This timeline is synthesized from NATO’s official summit media programme, NATO event pages, and the Turkish Presidency’s post-summit readout. [21]
Key events table
| Date and time | Event | Main participants | Outcome or significance |
| 6 Jul, 16:45 | Pre-summit press conference | Mark Rutte | Rutte set the frame: Ankara would measure progress since The Hague, with drones and implementation at the center. [22] |
| 7 Jul, 10:00–12:30 | NATO Summit Defence Industry Forum announcements | NATO, allies, industry | NATO highlighted major procurement and industrial announcements, including strategic airlift, ISR expansion, and a new AWACS announcement process. [23] |
| 7 Jul, 12:45 | NSDIF keynote | Rutte; Turkish Vice President; Defence Minister Yaşar Güler | Turkish and NATO speakers stressed capability delivery, production, and industrial cooperation as the summit’s central emphasis. [24] |
| 7 Jul, 14:00 | Short remarks with Ukraine | Rutte; Volodymyr Zelenskyy | Ukraine was visibly integrated into summit events before the leaders’ meeting; Kyiv pressed air defence and long-term industrial support. [25] |
| 7 Jul, 14:35 | Short remarks with South Korea | Rutte; President Lee Jae Myung | Signaled continued NATO engagement with Indo-Pacific partners. [26] |
| 7 Jul, 17:00–19:00 | ICI foreign ministers engagement | NATO foreign ministers; Bahrain, Kuwait, Qatar, UAE | Showed continued activation of the Istanbul Cooperation Initiative, a direct historical link back to Turkey’s 2004 summit. [27] |
| 7 Jul, 17:15 | Remarks with EU leaders | Rutte; António Costa; Ursula von der Leyen | Put NATO-EU coordination and European responsibility visibly on the agenda. [28] |
| 7 Jul, 19:15 | Social reception and dinner | Erdoğan and Emine Erdoğan; allied leaders; spouses; invited partners including Zelenskyy, Costa, von der Leyen, Korean president | High-value symbolic event at Beştepe; Turkish readouts mention a Mehter band, family portrait, and traditional Turkish cuisine. [29] |
| 7 Jul, national host event | Trump arrival and bilateral | Erdoğan; Trump | Official ceremony, 21-gun salute, Turkish Stars flyover; Trump said sanctions would be lifted and F-35s considered. [30] |
| 8 Jul, 08:00 | SG doorstep | Rutte | Opened summit day with emphasis on collective defence and delivery. [31] |
| 8 Jul, 08:15–09:45 | Leaders’ doorsteps | Allied heads of state and government | Public positioning before the closed session. [32] |
| 8 Jul, 10:45 | Welcome ceremony and official photo | Erdoğan; Rutte; allied leaders | Erdoğan and Rutte greeted each leader individually; official family photo taken. [33] |
| 8 Jul, 11:15 | North Atlantic Council at leaders’ level | Allied heads of state and government | Core summit decision-making session. [32] |
| 8 Jul, after meeting | Ankara Summit Declaration | NATO leaders | Reaffirmed Article 5; advanced The Hague defence commitment; announced over $50bn in procurements; pledged €70bn for Ukraine in 2026; addressed Iran and Hormuz. [34] |
| 8 Jul, 15:00 | SG press conference | Rutte | Rutte called the summit “tremendously successful,” said “NATO delivers,” and described the direction as “NATO 3.0.” [35] |
| 8 Jul, summit margins | Erdoğan bilaterals | Trump, Macron, Meloni, Merz, Starmer, Stubb, Carney, Costa, von der Leyen, others | Delivered a dense bilateral schedule and one major signed outcome: the UK–Türkiye Security and Defence Partnership. [36] |
Principal agreements and announced outcomes
The summit’s main collective outcomes can be grouped into five baskets.
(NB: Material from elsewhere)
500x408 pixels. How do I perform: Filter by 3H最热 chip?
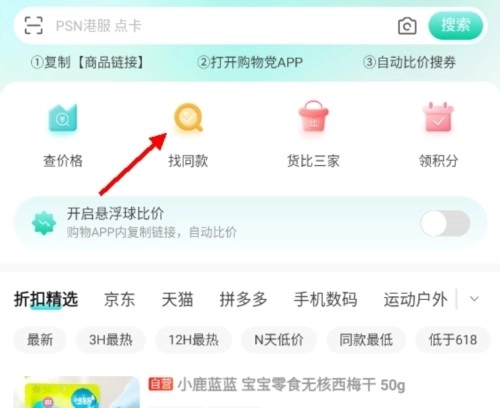[x=111, y=340]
First, the Ankara Summit Declaration reaffirmed Article 5 and the 360-degree approach, linked Russia and terrorism as the two principal threats driving implementation of The Hague’s spending commitments, and pledged €70 billion for Ukraine in 2026 with allied sovereign commitments to sustain equivalent levels in 2027. Second, NATO leaders endorsed the Strategy for Industry-NATO Cooperation, which aims to improve industry access to NATO, clarify allied capability needs, and simplify engagement for firms including SMEs and non-traditional suppliers. Third, the summit and Defence Industry Forum produced more than $50 billion in new procurements and major industrial initiatives, including Drone Edge with more than $40 billion over five years. Fourth, Rutte announced a €27 billion fuel-chain investment to modernize storage and distribution infrastructure, including eastward pipeline extensions. Fifth, on the bilateral track, the UK and Türkiye signed a formal Security and Defence Partnership. [37]
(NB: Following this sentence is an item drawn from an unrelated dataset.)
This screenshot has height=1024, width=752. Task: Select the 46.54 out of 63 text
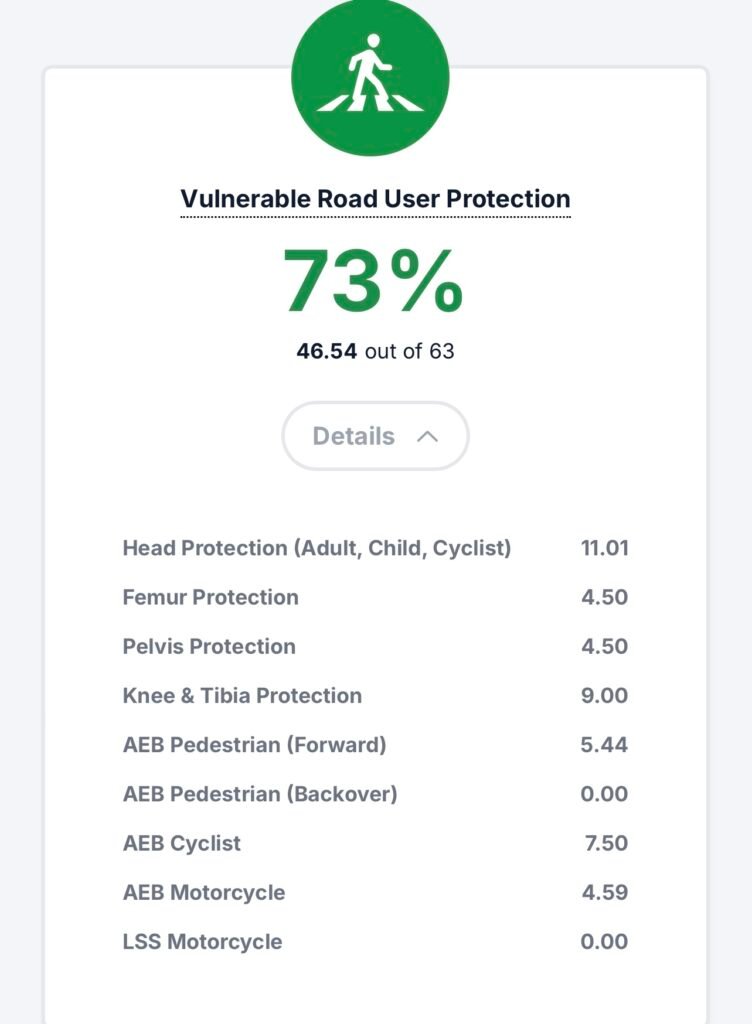(375, 351)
One useful way to read the summit is that it combined a very short political declaration with a much denser layer of industrial and procurement policy. In other words, Ankara 2026 was not a summit of lofty new political doctrine so much as a summit of implementation architecture. That distinction helps explain both NATO’s messaging and Türkiye’s heavy emphasis on its defence industry. [38]
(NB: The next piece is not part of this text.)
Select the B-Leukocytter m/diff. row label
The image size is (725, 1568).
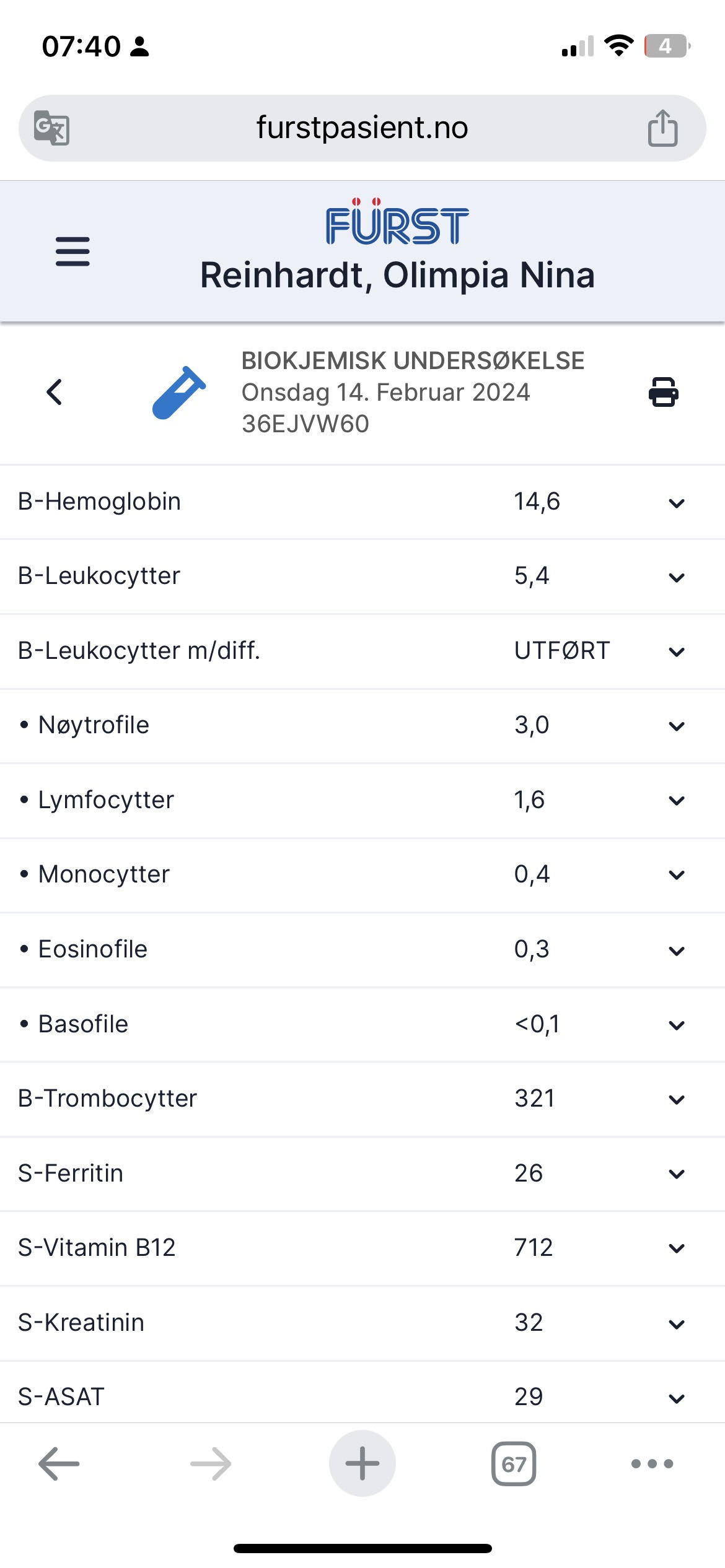click(139, 651)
Domestic and International Responses
The Turkish government framed the summit as a confirmation of Türkiye’s centrality. Erdoğan called it a “historic summit” that would shape the common future and later thanked Ankara’s residents for helping present Turkish hospitality to the world. Duran argued before the meeting that Ankara would display Turkey’s diplomatic weight, and after the summit Turkish official messaging said the event had once again demonstrated Türkiye’s active role. Pro-government and state-aligned coverage, especially through the Directorate of Communications and Anadolu, consistently portrayed the summit as a diplomatic success, a defence-industry showcase, and proof that Erdoğan could convene and manage intensive leader-level diplomacy. [39]
Independent and critical Turkish-language coverage was far less celebratory. Bianet and rights-oriented sources stressed protest bans, detentions, media restrictions, and the contradiction between NATO’s democratic identity and pre-summit repression in Ankara. Cumhuriyet covered the summit’s visual politics, including the family photo and the later controversy around guns reportedly gifted to leaders, while critical commentary in Turkish outlets questioned whether summit optics were being used to overshadow domestic repression and the broader deterioration of civic space. [40]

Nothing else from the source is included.